§ Records for the task
[Start of section]

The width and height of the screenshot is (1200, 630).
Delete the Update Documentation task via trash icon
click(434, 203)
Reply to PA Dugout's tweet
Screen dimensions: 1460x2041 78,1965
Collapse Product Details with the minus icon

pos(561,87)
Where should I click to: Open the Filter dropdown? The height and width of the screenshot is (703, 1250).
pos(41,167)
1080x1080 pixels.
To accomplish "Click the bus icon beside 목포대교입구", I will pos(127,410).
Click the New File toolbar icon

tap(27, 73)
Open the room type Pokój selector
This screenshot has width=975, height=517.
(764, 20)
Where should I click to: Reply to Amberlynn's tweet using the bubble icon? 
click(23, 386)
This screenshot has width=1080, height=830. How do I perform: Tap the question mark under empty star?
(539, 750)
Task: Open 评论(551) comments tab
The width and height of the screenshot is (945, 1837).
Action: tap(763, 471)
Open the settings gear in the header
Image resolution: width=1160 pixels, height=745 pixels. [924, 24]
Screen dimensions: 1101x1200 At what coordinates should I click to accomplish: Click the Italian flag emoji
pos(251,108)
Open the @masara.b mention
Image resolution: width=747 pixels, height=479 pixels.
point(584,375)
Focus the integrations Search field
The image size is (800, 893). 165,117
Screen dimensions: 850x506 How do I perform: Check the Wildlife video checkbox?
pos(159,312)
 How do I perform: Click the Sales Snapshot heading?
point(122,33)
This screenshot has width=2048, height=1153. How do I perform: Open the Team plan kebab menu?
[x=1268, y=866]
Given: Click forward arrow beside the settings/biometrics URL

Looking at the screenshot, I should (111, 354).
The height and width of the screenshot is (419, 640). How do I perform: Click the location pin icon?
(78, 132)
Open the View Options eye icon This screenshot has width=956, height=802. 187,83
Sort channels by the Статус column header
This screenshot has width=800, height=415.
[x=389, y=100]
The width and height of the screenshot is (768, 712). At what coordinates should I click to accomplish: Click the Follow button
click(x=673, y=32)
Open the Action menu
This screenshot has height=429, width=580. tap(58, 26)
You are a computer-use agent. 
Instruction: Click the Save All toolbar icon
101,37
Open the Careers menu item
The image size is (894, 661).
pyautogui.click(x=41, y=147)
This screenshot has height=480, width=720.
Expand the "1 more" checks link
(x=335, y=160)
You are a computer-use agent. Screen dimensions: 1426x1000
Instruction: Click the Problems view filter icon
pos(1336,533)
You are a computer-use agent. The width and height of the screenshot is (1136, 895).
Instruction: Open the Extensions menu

[End of section]

§ What is expected
In the material, find each line with the word "computer" and list it.

§ Task result
You are a computer-use agent. 
You are a computer-use agent. Screen dimensions: 1426x1000
You are a computer-use agent. The width and height of the screenshot is (1136, 895).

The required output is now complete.